The exact form and use of ancient Greek, Roman, Egyptian, and other ancient counting boards (abacuses) is unknown. Few physical artifacts remain, because most counting boards were made of perishable materials such as wood, cloth, leather, or even some lines scratched in the dirt, and used common items as tokens such as pebbles, coins, or shells. No extant sources describe how to operate an ancient counting board.
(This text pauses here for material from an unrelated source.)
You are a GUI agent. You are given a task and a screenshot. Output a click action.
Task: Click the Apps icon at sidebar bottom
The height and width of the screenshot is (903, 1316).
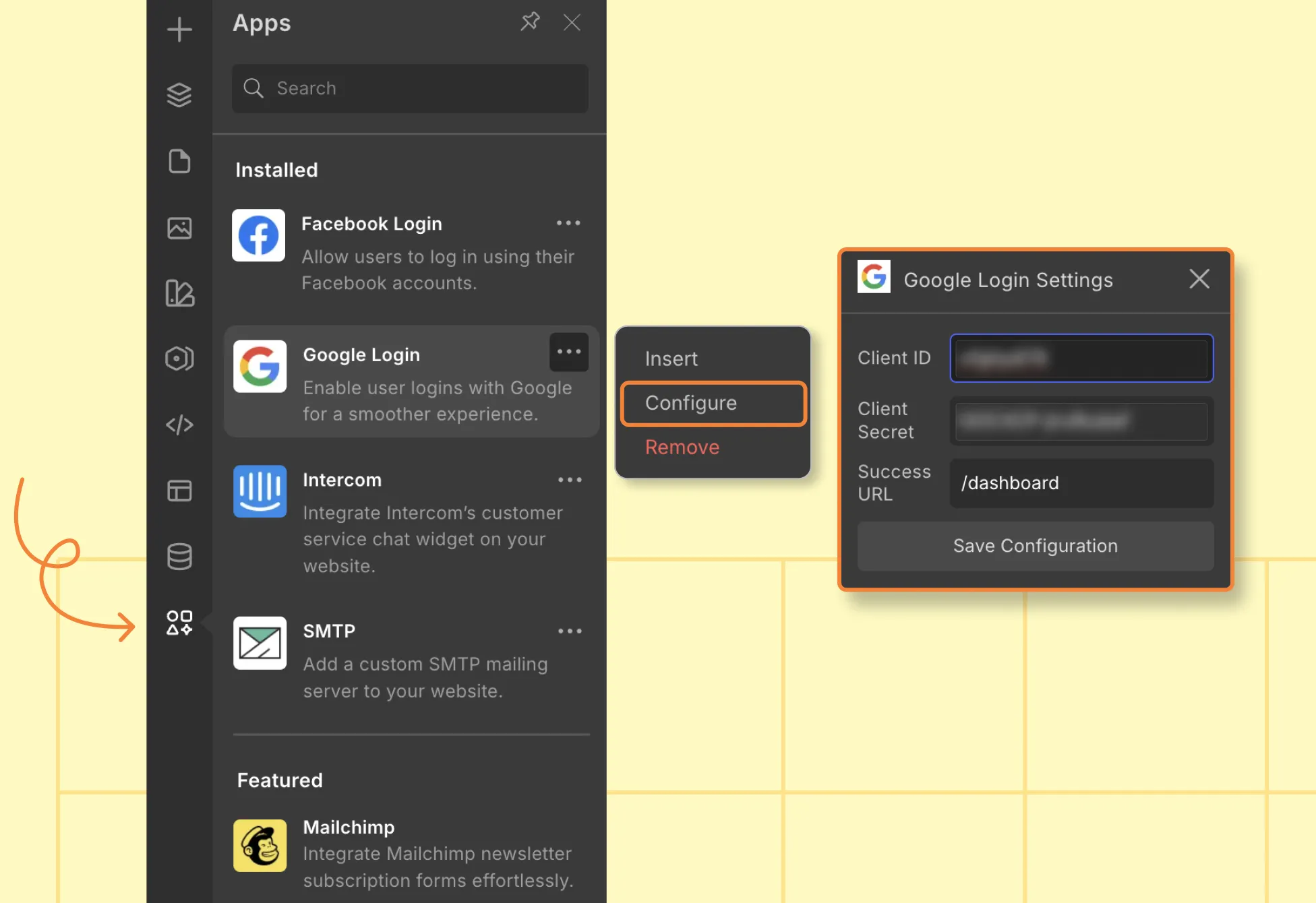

This image shows a hypothetical ancient counting board made of black lines drawn on a wooden board, with pebbles (Latin calculi) used as counters. This version follows a common convention from Medieval European counting boards whereby powers of ten (1, 10, 100, 1000) were indicated by lines, with counters placed on the line representing that power of ten, while counters placed in the space between lines represented five times the adjacent power of ten (i.e. 5, 50, 500, 5000). Here each line and space is labeled with the associated Roman numeral, M = 1000, D = 500, C = 100, L = 50, X = 10, V = 5, I = 1, but historical counting boards might have used unlabeled lines.
The specific number shown, 2648, can be broken into 2 × 1000 + 1 × 500 + 1 × 100 + 4 × 10 + 1 × 5 + 3 × 1, each of which can be represented with a pebble. In Roman numerals, this number is written MMDCXXXXVIII.